7. Membanding-bandingkan
Media sosial, meskipun merupakan alat yang hebat untuk menjalin hubungan, telah menjadikan perbandingan sebagai godaan yang selalu ada dalam hidup kita.
Ada baiknya untuk mengingat bahwa tidak ada seorang pun yang sempurna dan tidak ada seorang pun yang memiliki segalanya serta hal-hal penting yang mereka posting di media sosial—liburan, pencapaian, dan momen sempurna mereka.
Theodore Roosevelt berkata, “Perbandingan adalah pencuri kebahagiaan.” Namun hal itu tidak hanya mencuri kegembiraan, tetapi juga menambah stres.
Karena semakin banyak waktu yang kita habiskan untuk membandingkan diri kita dengan orang lain, semakin sedikit kita merasa bahwa kita sudah sesuai, semakin besar tekanan yang kita berikan pada diri kita sendiri untuk menjadi seseorang yang bukan diri kita sendiri.
Baca: Stres berlebihan dapat memicu masalah kesehatan
8. Banyak berutang
Hidup di luar kemampuan adalah sumber utama tekanan finansial—dan tekanan finansial adalah penyebab stres nomor satu.
Apakah ada waktu dan skenario yang sah ketika pengeluaran melebihi pendapatan? Sangat. Dan ketika kita hidup mendekati garis tersebut, kemungkinan besar stres akan menyusul.
Kehidupan yang lebih sederhana dan bebas utang membawa lebih banyak kedamaian daripada kepuasan sesaat atas kepmilikan dan harta benda.

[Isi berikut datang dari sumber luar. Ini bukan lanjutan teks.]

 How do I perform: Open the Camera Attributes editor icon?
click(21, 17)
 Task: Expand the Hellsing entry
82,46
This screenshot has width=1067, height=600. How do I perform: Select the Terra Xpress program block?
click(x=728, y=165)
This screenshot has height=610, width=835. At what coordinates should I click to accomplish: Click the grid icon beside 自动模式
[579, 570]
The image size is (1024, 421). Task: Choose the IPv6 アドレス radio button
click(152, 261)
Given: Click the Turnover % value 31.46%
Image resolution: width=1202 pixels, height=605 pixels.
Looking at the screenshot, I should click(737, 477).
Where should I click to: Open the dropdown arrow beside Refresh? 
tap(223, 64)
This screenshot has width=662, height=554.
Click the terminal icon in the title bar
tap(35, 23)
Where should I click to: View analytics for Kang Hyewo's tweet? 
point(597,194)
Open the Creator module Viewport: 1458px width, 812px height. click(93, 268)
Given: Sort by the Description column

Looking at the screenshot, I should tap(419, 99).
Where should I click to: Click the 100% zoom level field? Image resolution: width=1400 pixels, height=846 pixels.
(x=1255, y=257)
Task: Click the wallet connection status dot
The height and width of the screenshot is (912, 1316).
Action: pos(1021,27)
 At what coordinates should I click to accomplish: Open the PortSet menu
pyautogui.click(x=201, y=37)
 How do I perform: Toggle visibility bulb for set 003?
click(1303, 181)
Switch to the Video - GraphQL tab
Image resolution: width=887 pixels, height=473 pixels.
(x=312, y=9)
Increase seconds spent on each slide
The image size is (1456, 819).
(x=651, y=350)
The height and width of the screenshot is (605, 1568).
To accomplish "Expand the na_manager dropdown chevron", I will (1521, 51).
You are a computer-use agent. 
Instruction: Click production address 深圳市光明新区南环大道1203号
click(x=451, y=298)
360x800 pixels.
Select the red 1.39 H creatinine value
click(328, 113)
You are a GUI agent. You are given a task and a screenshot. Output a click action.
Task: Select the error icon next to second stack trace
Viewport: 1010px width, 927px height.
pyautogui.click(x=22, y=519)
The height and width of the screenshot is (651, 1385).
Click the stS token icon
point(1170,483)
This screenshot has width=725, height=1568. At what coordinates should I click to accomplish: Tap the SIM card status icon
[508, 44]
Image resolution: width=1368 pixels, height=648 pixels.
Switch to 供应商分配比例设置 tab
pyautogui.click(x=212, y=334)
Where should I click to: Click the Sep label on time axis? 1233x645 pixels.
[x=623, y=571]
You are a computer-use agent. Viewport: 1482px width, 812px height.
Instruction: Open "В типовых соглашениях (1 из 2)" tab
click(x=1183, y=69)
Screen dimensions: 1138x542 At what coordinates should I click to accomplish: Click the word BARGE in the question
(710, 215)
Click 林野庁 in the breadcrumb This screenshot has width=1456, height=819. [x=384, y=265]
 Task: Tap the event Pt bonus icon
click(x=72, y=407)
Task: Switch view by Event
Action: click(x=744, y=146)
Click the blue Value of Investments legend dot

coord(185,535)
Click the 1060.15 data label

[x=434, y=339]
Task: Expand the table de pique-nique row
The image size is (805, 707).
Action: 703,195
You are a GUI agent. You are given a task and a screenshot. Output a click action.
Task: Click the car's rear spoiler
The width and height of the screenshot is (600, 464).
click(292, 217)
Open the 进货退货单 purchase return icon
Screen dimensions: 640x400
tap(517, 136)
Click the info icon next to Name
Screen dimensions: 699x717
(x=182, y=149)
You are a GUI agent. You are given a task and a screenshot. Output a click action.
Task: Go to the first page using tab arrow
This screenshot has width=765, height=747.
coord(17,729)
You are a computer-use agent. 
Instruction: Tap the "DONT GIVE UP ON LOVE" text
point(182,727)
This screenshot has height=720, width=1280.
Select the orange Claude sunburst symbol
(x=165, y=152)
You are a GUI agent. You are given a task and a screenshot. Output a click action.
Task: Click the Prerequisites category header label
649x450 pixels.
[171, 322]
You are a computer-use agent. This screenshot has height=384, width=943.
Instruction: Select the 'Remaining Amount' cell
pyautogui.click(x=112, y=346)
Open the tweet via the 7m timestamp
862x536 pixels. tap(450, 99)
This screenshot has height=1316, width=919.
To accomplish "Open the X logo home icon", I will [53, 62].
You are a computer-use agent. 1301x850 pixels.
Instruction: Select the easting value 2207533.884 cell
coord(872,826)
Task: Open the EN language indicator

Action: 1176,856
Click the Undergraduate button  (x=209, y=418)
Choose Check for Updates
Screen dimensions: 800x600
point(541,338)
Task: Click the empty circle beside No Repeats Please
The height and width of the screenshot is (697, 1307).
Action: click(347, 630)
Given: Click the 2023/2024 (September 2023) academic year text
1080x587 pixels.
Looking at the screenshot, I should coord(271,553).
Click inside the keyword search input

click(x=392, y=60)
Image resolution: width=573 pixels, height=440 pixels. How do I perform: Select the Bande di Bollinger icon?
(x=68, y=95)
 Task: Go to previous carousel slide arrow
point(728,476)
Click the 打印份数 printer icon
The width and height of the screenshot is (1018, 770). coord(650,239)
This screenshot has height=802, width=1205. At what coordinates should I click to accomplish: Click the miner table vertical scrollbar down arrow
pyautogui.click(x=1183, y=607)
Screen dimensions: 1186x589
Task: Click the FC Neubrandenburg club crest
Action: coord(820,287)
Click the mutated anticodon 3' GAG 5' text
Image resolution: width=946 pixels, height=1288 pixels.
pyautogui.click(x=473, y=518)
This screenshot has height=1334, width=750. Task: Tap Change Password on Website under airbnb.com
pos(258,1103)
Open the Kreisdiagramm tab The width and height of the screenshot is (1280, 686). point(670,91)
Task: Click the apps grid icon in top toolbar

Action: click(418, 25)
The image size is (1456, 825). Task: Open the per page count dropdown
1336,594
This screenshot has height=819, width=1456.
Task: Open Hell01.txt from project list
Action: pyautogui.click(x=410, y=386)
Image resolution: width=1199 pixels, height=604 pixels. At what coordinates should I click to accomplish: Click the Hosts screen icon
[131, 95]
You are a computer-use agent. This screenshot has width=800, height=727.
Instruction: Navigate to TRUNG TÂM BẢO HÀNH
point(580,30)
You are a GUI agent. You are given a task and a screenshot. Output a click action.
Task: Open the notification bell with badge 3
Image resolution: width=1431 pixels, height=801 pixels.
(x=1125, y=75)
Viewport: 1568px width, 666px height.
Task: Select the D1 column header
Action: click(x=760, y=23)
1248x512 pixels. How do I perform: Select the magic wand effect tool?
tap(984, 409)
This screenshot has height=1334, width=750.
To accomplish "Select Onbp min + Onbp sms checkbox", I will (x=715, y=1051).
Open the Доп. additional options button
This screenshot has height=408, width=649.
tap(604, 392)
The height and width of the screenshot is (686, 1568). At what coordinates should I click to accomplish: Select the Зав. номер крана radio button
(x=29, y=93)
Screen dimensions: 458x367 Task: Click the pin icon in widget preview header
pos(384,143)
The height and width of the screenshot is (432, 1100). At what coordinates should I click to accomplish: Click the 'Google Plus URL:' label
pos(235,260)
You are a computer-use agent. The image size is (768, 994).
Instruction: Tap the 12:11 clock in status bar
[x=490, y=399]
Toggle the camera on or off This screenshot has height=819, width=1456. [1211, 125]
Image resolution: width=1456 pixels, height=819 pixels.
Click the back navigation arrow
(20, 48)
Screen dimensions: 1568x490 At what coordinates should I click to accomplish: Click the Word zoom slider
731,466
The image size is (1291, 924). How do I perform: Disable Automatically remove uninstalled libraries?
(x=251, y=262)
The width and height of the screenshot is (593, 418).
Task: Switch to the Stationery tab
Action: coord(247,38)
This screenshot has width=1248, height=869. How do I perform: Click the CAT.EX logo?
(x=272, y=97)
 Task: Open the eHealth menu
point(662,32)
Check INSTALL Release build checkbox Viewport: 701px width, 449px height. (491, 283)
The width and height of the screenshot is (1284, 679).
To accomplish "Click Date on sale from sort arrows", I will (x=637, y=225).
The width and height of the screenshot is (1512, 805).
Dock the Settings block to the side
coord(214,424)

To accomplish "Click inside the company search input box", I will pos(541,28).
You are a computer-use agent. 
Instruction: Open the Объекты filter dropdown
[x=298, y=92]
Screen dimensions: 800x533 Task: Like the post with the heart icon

9. Menyenangkan orang lain
Mencoba memenuhi harapan semua orang atau menghindari mengecewakan siapa pun juga dapat menyebabkan stres.
Ketika hal tersebut menjadi tujuan atau motivasi kita, kita terlalu memaksakan diri, mengatakan “ya” pada komitmen yang tidak sejalan dengan nilai-nilai kita, hanya demi menjaga perdamaian atau mendapatkan persetujuan.
Hal ini dapat membuat kita kehabisan energi.